Data extract START

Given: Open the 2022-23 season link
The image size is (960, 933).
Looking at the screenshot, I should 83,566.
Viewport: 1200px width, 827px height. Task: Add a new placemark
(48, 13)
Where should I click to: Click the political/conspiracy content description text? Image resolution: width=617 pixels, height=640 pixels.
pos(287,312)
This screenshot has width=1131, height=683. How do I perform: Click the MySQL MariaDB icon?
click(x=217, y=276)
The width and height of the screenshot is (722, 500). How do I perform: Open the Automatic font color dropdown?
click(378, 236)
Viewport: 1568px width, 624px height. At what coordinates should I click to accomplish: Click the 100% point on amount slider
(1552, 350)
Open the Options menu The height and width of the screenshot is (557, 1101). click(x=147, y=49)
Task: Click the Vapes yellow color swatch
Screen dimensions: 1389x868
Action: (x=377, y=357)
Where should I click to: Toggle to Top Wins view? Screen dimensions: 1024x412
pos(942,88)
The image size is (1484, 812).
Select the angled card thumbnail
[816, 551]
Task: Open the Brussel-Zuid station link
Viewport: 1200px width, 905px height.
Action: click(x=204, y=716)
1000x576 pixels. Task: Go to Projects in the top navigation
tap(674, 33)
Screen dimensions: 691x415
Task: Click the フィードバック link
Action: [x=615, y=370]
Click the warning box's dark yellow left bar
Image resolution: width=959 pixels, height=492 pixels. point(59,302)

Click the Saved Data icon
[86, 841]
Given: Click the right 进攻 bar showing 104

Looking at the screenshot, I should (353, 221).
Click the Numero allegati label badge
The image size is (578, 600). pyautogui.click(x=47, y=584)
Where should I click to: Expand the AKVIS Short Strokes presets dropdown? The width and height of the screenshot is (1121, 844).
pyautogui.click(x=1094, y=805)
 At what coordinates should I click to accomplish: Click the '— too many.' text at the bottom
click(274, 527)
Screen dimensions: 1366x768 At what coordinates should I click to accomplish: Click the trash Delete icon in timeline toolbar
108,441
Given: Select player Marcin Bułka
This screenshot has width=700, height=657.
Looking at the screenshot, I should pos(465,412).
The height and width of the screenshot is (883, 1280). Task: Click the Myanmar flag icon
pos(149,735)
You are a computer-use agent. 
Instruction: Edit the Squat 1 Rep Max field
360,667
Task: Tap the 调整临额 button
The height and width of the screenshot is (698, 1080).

Data extract END

■ **What to work on**
Each line of the data is to be transcribed exactly, with nothing left out.

■ **Your response**
Given: Open the 2022-23 season link
The image size is (960, 933).
Looking at the screenshot, I should 83,566.
Viewport: 1200px width, 827px height. Task: Add a new placemark
(48, 13)
Where should I click to: Click the political/conspiracy content description text? Image resolution: width=617 pixels, height=640 pixels.
pos(287,312)
This screenshot has width=1131, height=683. How do I perform: Click the MySQL MariaDB icon?
click(x=217, y=276)
The width and height of the screenshot is (722, 500). How do I perform: Open the Automatic font color dropdown?
click(378, 236)
Viewport: 1568px width, 624px height. At what coordinates should I click to accomplish: Click the 100% point on amount slider
(1552, 350)
Open the Options menu The height and width of the screenshot is (557, 1101). click(x=147, y=49)
Task: Click the Vapes yellow color swatch
Screen dimensions: 1389x868
Action: (x=377, y=357)
Where should I click to: Toggle to Top Wins view? Screen dimensions: 1024x412
pos(942,88)
The image size is (1484, 812).
Select the angled card thumbnail
[816, 551]
Task: Open the Brussel-Zuid station link
Viewport: 1200px width, 905px height.
Action: click(x=204, y=716)
1000x576 pixels. Task: Go to Projects in the top navigation
tap(674, 33)
Screen dimensions: 691x415
Task: Click the フィードバック link
Action: [x=615, y=370]
Click the warning box's dark yellow left bar
Image resolution: width=959 pixels, height=492 pixels. point(59,302)

Click the Saved Data icon
[86, 841]
Given: Click the right 进攻 bar showing 104

Looking at the screenshot, I should (353, 221).
Click the Numero allegati label badge
The image size is (578, 600). pyautogui.click(x=47, y=584)
Where should I click to: Expand the AKVIS Short Strokes presets dropdown? The width and height of the screenshot is (1121, 844).
pyautogui.click(x=1094, y=805)
 At what coordinates should I click to accomplish: Click the '— too many.' text at the bottom
click(274, 527)
Screen dimensions: 1366x768 At what coordinates should I click to accomplish: Click the trash Delete icon in timeline toolbar
108,441
Given: Select player Marcin Bułka
This screenshot has width=700, height=657.
Looking at the screenshot, I should pos(465,412).
The height and width of the screenshot is (883, 1280). Task: Click the Myanmar flag icon
pos(149,735)
You are a computer-use agent. 
Instruction: Edit the Squat 1 Rep Max field
360,667
Task: Tap the 调整临额 button
The height and width of the screenshot is (698, 1080).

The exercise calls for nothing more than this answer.